After weeks of rehearsals, over 15 Ryerson student groups presented a variety of routines, ranging from colourful cultural dances, spoken word pieces, musical performances, comedy skits and beat boxing.
Victor Copetti, a fourth-year urban planning student and the president of Ryerson’s only music student group, Musicians@Ryerson, performed a medley of songs with a few other students that night.
“I think our Culture Jam performance for this year [went] really well, possibly our best yet,” said Copetti.
As a performer, he said he also appreciated the ambience of the elegant theatre.
“The best parts of performing is the venue and the energy,” said Copetti. “We normally wouldn’t get a chance to play at the Winter Garden, but through Culture Jam, we can.”
Culture Jam week celebrates the diversity in music, food and clothes, but most importantly, it provides a platform for students to experience each other’s cultures.
“In a city as diverse as Toronto, it is important that we have a medium for students to express and showcase the many aspects of their cultures,” said Rabia Idrees, the RSU’s vice-president equity.
Representation is important and it’s why the Ryerson East African Student Association (REASA) decided to participate, despite initially opting out.

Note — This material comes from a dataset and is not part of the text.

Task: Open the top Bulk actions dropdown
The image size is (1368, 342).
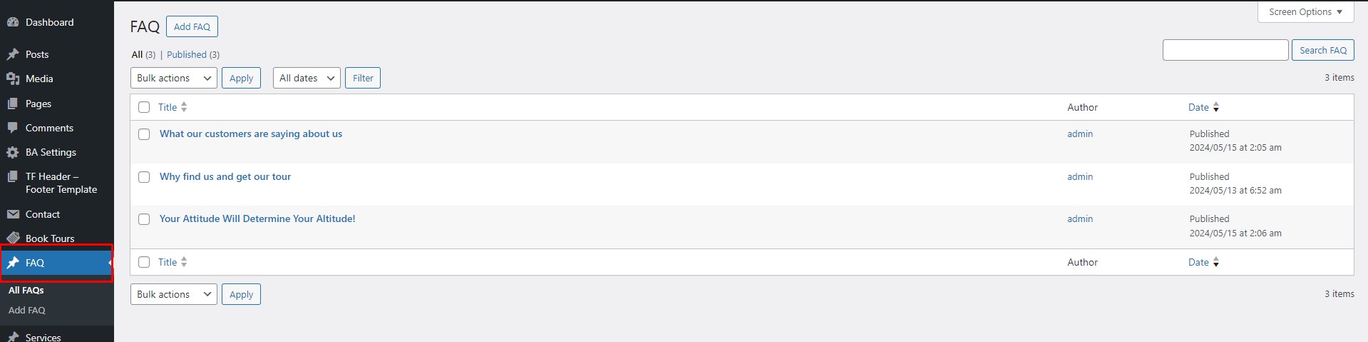Action: pos(174,78)
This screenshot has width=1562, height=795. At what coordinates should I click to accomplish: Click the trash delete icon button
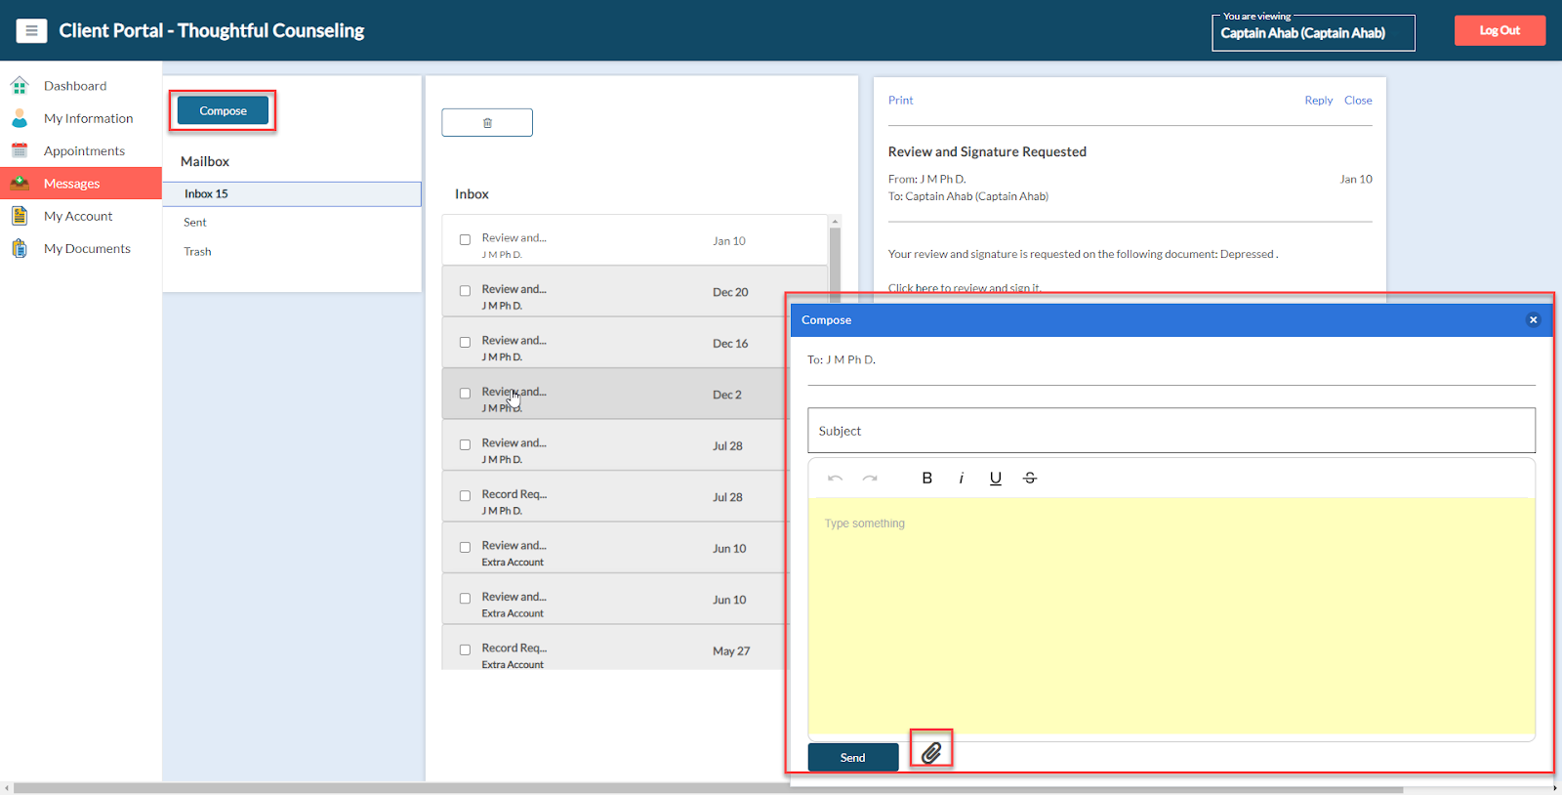(x=487, y=123)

“Last Tuesday I was approached by a student who was upset the REASA would not be represented during the show,” said Ekram Abubaker, a third-year business management student. “So I grabbed a couple of guys and girls and for the next two nights we practiced near the nursing lounge. Some of the guys that participated were a bit reluctant at first, they hadn’t publicly danced before, but honestly, I was so proud of the final product and of the people that came out to support our team.”
Awards were presented at the end of the show by the RSU. To list a few, overall cohesiveness was given to the South Asian Alliance for their upbeat, romantic dances. The award for choreography and coordination was given to the Ryerson Indian Student Association for their complex moves. The Vietnamese Student Association received the energy and stage presence award because of having over 25 students on stage and incorporated decorative red fans into their routines.
The award for best theme was given to Ryerson Sri Lankan Student Alliance. It was Ramya Selladurai’s, a third-year biology student, first time performing as part of the Sri Lankan Student Alliance and she said the process was hectic, but rewarding.
“It was a lot of hard work but it paid off. It took about two-and-a-half months – the music, the remixing, getting everyone to come to practices and the costumes,” said Selladurai. “We made a whole new family and I would do this a thousand times over.”
The diversity at Ryerson was put under a spotlight during the Culture Jam and it enabled students to get in touch with their roots and be open to other cultures.
“We had a lot of students come out to show their support for not only their represented country, but for Ryerson as a whole,” said Idrees. “It is very important for us to hold events like this because outside of the classroom, there are not many opportunities to understand the background of where their peers come from.”